The firm, which offers courses locally at the
University of Philadelphia, notes that all its course
offerings, some of which are taught in Israel, are
"approved by the Israeli Ministry of Defense." The
course titles include such compelling topics as:
"Tactical Advantage in Combat," "Civilian
Battlefield,"
"Undercover/Plainclothes Tactical Operations,"
"Israeli Shooting Techniques," "Arena Combat," "Hard
Entry (Arrest)" and "Principles of Night Operations."
While a number of the titles link to course
descriptions, the links to the undercover class and
the civilian battlefield class were disabled when this
reporter visited the site, which was two days after
the company's role as a state security contractor was
exposed.
The description for the Tactical Advantage course,
which the website says was designed for military, law
enforcement and security personnel, describes the
program as "intense, dirty, aggressive and based on
Israeli Counter-Terror Schools policy." It says "This
course pushes trainees to the physical and mental
edge." American organizations which engage in protests
and rallies, hearing that reference to the Israeli
Counter-Terror Schools policy, might recall the IDF's
handling of the aid flotilla that was boarded on the
high seas by IDF troops as they read these lines. That
assault, in which the Israelis used 9mm semi-automatic
weapons against defenders armed at most with sticks
and light chains, left nine flotilla participants,
including a young Turkish American, dead.
The Institute of Terrorism Research and Response,
which only lists a post-box address in Philadelphia
(though in its report on the scandal the Philadelphia
Inquirer referred to ITRR as a "Philadelphia-based
company with offices in Philadelphia and Jerusalem"),
also advertises a subsidiary operation it calls a
Targeted Action Monitoring Center (TAM-C), which it
claims is "world renowned" and which it says supplies
"factual, actionable intelligence to subscribers." All
information gathered by the firm's staff of "former
law enforcement, military and intelligence
professionals" is sent to the Israeli headquarters of
the TAM-C for processing--a move which effectively
insulates it from discovery by any surveillance
victims who might seek disclosure under federal or
state Freedom of Information laws, or who might sue in
court for violation of their civil liberties.
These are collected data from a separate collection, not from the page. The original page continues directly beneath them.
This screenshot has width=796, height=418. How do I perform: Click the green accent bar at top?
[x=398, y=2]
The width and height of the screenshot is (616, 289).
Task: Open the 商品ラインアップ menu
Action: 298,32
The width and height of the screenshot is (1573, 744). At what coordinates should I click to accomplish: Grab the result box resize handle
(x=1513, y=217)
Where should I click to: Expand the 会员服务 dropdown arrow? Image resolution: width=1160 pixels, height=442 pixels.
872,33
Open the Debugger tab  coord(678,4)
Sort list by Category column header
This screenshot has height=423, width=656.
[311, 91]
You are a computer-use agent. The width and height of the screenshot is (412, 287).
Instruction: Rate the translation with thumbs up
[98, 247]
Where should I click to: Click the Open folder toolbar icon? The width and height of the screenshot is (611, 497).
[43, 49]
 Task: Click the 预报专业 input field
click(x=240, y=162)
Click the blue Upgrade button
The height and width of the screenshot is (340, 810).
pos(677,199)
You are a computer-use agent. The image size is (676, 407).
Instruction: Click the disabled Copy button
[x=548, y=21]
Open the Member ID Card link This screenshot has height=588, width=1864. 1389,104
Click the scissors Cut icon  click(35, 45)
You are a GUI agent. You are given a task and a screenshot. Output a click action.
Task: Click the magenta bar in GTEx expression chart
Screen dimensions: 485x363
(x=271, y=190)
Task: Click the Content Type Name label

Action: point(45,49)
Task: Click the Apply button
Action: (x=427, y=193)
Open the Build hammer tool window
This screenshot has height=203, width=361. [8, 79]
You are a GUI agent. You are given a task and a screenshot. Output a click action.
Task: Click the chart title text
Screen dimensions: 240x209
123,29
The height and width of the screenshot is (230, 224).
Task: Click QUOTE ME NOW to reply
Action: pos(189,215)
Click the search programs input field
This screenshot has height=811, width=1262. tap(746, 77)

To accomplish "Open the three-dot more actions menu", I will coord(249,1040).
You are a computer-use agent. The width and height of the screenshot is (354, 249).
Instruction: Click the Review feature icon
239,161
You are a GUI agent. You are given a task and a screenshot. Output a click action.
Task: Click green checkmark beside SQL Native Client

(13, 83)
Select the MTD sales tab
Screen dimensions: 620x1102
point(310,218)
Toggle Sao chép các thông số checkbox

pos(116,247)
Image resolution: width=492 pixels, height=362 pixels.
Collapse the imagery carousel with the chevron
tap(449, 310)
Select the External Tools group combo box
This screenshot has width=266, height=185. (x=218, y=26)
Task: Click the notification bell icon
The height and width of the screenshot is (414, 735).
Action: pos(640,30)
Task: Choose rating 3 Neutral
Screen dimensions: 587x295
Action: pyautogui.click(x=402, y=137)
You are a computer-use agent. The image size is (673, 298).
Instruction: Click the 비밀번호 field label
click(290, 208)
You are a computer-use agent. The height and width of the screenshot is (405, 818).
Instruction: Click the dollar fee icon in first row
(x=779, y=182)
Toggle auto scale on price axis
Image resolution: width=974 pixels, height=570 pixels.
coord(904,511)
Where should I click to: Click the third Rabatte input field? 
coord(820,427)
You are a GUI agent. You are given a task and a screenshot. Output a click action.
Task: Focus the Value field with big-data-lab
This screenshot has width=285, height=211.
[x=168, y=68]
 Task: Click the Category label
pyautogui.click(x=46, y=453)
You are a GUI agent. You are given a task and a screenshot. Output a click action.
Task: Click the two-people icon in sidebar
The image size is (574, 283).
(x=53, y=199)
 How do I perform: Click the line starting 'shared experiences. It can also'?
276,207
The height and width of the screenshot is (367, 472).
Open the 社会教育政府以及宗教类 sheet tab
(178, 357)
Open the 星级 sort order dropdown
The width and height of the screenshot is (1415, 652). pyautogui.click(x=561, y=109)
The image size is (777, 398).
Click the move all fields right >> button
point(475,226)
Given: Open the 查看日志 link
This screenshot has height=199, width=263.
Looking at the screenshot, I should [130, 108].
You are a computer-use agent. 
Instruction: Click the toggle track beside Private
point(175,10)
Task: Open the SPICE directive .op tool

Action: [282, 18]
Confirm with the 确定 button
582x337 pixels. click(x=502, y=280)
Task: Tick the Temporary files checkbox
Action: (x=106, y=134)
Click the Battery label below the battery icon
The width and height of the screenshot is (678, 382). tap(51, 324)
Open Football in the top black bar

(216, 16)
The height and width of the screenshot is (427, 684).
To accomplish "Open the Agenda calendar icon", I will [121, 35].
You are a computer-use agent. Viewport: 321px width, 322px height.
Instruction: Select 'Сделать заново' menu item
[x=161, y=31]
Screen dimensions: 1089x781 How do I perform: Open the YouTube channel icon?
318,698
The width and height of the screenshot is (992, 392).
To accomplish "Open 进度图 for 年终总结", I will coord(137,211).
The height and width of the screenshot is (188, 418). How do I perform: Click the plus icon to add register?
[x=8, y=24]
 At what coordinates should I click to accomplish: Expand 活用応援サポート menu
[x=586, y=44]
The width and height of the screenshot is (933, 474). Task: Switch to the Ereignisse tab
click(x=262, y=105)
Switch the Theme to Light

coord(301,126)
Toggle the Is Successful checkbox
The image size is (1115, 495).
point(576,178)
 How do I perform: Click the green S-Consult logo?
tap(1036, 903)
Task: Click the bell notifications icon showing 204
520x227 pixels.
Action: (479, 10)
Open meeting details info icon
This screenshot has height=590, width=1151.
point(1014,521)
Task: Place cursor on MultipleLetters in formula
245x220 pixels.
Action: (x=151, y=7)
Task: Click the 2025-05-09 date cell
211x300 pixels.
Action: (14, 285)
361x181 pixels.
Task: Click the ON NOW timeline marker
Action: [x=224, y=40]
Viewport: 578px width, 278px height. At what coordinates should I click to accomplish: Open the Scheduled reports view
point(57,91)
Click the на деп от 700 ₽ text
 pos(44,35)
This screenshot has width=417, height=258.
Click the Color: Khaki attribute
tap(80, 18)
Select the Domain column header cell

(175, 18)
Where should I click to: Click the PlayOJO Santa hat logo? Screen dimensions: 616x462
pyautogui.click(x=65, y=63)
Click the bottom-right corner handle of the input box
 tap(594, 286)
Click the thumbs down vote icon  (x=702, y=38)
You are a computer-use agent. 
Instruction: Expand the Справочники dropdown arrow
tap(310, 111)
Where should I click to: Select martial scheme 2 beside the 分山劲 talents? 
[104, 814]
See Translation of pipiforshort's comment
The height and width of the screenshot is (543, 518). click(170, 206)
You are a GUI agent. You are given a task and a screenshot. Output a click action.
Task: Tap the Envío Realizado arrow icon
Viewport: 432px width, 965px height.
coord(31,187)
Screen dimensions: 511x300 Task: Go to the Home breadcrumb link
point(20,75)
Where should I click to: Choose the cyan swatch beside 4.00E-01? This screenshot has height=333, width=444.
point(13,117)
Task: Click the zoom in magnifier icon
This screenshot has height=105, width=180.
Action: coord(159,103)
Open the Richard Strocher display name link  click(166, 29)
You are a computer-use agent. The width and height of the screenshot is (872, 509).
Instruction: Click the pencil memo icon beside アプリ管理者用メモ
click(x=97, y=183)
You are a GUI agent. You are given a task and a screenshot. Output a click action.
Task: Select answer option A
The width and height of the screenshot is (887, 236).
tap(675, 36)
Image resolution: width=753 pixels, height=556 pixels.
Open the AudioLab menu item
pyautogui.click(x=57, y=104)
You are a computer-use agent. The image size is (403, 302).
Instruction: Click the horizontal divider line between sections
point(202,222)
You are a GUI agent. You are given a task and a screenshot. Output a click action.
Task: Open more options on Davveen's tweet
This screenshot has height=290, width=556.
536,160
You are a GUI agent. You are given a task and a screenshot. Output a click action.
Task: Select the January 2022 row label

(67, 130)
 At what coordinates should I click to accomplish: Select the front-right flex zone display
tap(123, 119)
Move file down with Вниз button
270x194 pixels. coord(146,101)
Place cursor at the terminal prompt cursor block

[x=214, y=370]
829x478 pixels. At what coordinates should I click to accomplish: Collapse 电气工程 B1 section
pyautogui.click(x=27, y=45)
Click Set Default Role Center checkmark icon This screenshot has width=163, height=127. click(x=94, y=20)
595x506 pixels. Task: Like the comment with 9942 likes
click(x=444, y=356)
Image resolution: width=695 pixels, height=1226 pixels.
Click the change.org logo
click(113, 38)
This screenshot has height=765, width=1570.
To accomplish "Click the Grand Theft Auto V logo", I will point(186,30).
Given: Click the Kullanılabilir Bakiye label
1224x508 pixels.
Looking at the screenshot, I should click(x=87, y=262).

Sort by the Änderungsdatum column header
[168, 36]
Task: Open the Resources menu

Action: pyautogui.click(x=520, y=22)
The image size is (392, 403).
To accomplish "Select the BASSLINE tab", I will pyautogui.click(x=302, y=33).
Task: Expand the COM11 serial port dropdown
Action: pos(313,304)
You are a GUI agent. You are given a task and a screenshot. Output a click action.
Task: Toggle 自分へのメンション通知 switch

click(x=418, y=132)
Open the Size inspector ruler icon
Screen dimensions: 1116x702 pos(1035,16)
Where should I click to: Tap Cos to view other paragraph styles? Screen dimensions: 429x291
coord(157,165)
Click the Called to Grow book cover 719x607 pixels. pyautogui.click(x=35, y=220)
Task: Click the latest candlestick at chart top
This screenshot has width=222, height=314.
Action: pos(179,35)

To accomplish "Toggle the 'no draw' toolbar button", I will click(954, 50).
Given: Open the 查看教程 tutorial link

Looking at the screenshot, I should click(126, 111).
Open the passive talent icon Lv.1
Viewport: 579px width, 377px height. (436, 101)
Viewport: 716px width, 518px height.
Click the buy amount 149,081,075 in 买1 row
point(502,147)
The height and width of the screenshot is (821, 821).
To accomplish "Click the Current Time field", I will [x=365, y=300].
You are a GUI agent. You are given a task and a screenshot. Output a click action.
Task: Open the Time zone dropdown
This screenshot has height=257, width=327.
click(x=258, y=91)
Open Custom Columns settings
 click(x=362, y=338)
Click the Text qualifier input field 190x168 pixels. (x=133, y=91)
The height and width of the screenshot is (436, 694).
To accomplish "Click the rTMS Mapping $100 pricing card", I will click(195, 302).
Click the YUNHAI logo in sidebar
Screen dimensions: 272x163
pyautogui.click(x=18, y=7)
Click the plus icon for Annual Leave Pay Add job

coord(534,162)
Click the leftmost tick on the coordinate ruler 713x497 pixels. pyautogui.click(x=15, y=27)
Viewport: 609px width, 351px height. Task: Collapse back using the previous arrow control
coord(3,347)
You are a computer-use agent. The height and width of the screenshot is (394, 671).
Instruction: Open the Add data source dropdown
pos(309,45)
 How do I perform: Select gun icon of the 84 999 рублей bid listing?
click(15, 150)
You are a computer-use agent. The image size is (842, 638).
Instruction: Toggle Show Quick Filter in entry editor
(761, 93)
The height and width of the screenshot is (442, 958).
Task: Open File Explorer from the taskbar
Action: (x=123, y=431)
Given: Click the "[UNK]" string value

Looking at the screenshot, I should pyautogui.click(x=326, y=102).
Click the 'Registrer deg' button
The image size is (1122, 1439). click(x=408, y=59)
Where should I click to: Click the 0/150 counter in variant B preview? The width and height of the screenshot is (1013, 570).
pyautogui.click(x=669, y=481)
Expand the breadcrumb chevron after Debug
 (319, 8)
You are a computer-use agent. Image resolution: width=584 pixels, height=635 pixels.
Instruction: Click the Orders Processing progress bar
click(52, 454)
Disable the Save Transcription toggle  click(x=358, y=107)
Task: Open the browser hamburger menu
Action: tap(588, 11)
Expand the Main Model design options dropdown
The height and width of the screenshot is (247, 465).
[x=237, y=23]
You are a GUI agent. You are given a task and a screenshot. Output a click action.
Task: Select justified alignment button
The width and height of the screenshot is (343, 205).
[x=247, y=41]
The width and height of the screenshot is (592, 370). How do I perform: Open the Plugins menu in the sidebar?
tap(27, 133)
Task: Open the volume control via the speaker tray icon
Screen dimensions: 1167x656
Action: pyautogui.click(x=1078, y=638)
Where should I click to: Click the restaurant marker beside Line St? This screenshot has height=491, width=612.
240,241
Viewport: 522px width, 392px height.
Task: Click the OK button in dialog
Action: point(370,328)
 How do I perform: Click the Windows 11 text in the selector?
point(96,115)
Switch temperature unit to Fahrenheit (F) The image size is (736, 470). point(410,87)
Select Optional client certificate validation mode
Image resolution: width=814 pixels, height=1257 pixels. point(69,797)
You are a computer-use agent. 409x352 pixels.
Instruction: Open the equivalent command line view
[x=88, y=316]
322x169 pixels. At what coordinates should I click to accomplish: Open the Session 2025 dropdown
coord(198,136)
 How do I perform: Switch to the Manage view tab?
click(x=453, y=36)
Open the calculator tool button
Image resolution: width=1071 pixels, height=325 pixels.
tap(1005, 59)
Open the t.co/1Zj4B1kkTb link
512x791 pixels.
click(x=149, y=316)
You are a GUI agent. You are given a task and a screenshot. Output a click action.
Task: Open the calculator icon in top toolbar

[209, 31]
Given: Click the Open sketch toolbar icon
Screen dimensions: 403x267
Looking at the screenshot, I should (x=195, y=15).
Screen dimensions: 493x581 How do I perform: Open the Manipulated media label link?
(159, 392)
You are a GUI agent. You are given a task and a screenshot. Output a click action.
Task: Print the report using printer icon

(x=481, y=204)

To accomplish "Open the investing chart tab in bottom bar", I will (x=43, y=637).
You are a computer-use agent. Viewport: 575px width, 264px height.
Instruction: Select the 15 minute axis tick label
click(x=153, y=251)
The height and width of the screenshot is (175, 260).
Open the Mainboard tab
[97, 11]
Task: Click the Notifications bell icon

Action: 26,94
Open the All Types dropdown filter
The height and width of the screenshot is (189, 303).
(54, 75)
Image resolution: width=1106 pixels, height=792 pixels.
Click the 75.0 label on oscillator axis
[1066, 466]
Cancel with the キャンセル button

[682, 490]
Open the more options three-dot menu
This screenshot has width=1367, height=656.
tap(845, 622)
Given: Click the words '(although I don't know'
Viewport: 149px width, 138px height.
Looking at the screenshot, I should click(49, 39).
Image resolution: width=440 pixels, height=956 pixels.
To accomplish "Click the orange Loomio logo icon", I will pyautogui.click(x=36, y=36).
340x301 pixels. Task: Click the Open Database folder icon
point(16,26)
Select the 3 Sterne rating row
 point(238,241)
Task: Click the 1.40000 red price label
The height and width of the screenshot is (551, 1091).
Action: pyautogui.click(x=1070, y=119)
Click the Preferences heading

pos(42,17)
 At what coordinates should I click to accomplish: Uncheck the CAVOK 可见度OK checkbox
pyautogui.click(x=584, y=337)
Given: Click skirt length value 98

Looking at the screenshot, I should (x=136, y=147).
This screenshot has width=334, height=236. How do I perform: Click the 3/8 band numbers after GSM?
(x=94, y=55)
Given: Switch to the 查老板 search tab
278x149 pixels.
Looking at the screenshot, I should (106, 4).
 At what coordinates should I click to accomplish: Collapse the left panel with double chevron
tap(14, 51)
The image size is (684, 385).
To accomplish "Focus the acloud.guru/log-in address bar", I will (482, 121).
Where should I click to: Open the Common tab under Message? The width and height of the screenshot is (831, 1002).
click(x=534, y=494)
While ITRR, founded in 2004, doesn't name any of its
clients, it says they range from Fortune 100
companies, including the power industry, maritime
companies, US infrastructure companies, "the company
company charged with protecting oil production
facilities," missionary organizations and
pharmaceutical firms, to law enforcement agencies and
joint terrorism task forces.
A search on Google for references to ITRR doesn't turn
up much, but there is a report in July 2008 by a
Washington-based right-wing site called National
Terror Alert, which attributes a warning of a
"possible large-scale terror attack" to ITRR. Claiming
that it had "intercepted communications from an
organization closely associated with international
terrorists, to include al Qaeda," the National Terror
Alert organization says TIRR reports that, "Available
intelligence and recent events indicate that
terrorists have an established capability and current
intent to mount an attack on the target and there is
some additional information on the nature of the
threat. It is assessed that an attack on the target is
a priority for the terrorists and is likely to be
mounted."
Nothing came of this "alert," but it should be noted
that a year later, the first head of the new federal
Department of Homeland Security, former Republican
governor of Pennsylvania Tom Ridge, admitted that the
color-coded terror alerts issued by his office had
been manipulated to serve Republican political
interests. It should also be recalled that the 2008
TIRR "warning" came during the height of the election
season, just before the two national party
conventions. As the Philadelphia Daily News commented
at the time in a headline, "GOP kicks off fall
campaign with heightened terror alert."
But ITRR does much more than just monitor terrorists.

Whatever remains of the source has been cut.